In the case where the tasks of a fusion target pair are fused, the fusion unit 406 may update the task flow so that the dependency relationship between tasks is satisfied. For example, the fusion unit 406 updates the task flow by setting the position of a task after fusion in which the first task and the second task of a fusion target pair are grouped in the task flow to the position of either the first task or the second task so that the dependency relationship between tasks is satisfied.

There is a case in which there is a dependency relationship between a certain task in a task after fusion and another task outside the task after fusion. In this case, for example, the task after fusion and the other task are coupled in the task flow based on the dependency relationship.

An update example of a task flow will be described later with reference to FIG. 10.

In the case where the task flow is updated, the identification unit 403 may identify a pair of tasks that may be fused into one task among the detected tasks based on the updated task flow. Consequently, there is a case in which the task after fusion is selected as the first task or the second task and is further fused with another task.

In the case where the tasks of a fusion target pair are fused, the identification unit 403 may re-create a task flow based on the target program in which the tasks of the fusion target pair are fused. In this case, the identification unit 403 may identify pairs of tasks that may be fused into one task among the detected tasks based on the re-created task flow.

The calculation unit 404 may calculate theoretical peak computational performance of each task based on the B/F ratio of each task of the determined fusion target pair (third value representing a memory bandwidth per computational performance of each task), the B/F ratio of hardware (second value), and the computational performance of hardware.

For example, the calculation unit 404 may calculate theoretical peak computational performance of each task of the pair Pi using the above formula (1). Note that Task B/F indicates the B/F ratio of each task of the pair Pi. For example, the B/F ratio of each task is identified from the processing details of each task in the target program.

The fusion unit 406 may determine whether the theoretical peak computational performance of a fusion target pair is equal to or lower than the highest theoretical peak computational performance of the calculated theoretical peak computational performances of the tasks of the fusion target pair. When the performance is equal to or lower than the highest theoretical peak computational performance, the fusion unit 406 may choose not to fuse the tasks of the fusion target pair.

For example, when the theoretical peak computational performance of the fusion target pair is higher than the theoretical peak computational performance of any task of the fusion target pair, the fusion unit 406 may fuse the tasks of the fusion target pair. Consequently, the fusion unit 406 may choose not to fuse the tasks of the fusion target pair in a case where improvement in performance by task fusion is not expected.

The fusion unit 406 may determine whether the number of registers to be used in the case where the tasks of the fusion target pair are fused exceeds the number of registers included in hardware.

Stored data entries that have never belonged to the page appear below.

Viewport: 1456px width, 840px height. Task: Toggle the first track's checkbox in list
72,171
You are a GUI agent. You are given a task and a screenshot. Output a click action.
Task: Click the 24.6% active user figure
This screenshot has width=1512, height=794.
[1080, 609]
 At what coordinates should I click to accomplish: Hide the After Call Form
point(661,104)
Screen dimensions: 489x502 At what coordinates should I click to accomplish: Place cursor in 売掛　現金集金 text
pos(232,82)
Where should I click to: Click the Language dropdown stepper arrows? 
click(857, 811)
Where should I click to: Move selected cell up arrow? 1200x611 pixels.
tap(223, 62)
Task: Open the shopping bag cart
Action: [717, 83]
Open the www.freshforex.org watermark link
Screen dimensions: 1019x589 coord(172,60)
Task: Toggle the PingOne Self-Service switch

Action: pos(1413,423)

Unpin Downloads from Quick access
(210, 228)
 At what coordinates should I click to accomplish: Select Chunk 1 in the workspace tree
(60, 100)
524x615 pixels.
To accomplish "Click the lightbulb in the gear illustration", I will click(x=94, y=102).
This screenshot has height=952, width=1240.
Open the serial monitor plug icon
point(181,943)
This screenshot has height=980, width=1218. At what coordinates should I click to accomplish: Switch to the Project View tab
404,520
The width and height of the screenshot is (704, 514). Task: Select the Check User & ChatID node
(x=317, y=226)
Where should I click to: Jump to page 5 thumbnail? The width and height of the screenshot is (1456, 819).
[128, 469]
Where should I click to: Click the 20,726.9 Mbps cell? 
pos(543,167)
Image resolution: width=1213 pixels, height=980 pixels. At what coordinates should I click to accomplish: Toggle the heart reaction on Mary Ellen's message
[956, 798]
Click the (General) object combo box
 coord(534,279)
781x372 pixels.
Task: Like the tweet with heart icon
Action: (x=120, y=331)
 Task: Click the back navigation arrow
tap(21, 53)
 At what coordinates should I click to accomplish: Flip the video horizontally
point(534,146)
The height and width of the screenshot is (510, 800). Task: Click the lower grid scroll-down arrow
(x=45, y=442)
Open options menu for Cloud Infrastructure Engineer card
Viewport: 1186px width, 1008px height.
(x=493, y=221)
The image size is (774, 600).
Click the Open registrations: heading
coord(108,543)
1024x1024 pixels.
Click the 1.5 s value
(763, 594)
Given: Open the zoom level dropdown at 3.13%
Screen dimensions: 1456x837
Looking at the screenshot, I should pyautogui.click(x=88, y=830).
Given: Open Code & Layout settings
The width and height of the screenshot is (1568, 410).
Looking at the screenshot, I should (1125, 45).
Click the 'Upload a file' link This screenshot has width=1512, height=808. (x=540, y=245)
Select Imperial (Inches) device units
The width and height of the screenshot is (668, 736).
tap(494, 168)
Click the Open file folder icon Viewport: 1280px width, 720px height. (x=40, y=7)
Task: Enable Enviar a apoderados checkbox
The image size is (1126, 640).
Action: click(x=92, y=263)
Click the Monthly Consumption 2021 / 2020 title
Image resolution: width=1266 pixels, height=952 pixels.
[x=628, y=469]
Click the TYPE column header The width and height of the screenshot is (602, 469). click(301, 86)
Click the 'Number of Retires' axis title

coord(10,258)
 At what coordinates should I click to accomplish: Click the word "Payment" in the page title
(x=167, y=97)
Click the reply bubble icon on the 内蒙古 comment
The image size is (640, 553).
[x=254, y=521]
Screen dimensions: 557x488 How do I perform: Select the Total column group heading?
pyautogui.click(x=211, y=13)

When the number exceeds the number of registers included in hardware, the fusion unit 406 may choose not to fuse the tasks of the fusion target pair.

For example, when the number of registers to be used in the case where the tasks of the fusion target pair are fused is equal to or smaller than the number of registers included in hardware, the fusion unit 406 may fuse the tasks of the fusion target pair. For example, the number of registers included in hardware is stored in advance in a storage device such as the memory 302 or the disk 304.

When the fusion unit 406 has determined that the number of registers to be used in the case where the tasks of the fusion target pair are fused exceeds the number of registers included in hardware, the determination unit 405 may redetermine the fusion target pair from the pairs P1 to Pn. For example, a pair having the highest theoretical peak computational performance is determined as the fusion target pair. In this case, the determination unit 405 may determine, as the fusion target pair, a pair having the second highest calculated theoretical peak computational performance (second highest pair) from the pairs P1 to Pn.

A fusion example of tasks will be described later with reference to FIG. 9.

The execution control unit 407 executes the target program in which the tasks of the fusion target pair are fused. For example, the execution control unit 407 creates an execution file by converting the target program in which the tasks of the fusion target pair are fused into object code, and executes the created execution file.

The execution control unit 407 may output the target program in which the tasks of the fusion target pair are fused. Examples of the output form include storage in a storage device such as the memory 302 or the disk 304, transmission to another computer through the communication I/F 305, and the like.

For example, the execution control unit 407 may transmit the target program in which the tasks of the fusion target pair are fused to another computer via the network 310. Consequently, the target program in which the tasks of the fusion target pair are fused may be executed in the other computer.

The functional units of the information processing device 101 (the acceptance unit 401 to the execution control unit 407) may be realized by a server coupled to the information processing device 101 via the network 310. In this case, the information processing device 101 may execute the target program in which the tasks of a fusion target pair are fused in the own device by receiving the target program in which the tasks of a fusion target pair are fused from the server. The functional units of the information processing device 101 (the acceptance unit 401 to the execution control unit 407) may be realized by a plurality of computers (for example, a PC and a server). In this case, for example, exchange between functional units of different computers is performed by transmission and reception between the functional units via the network 310.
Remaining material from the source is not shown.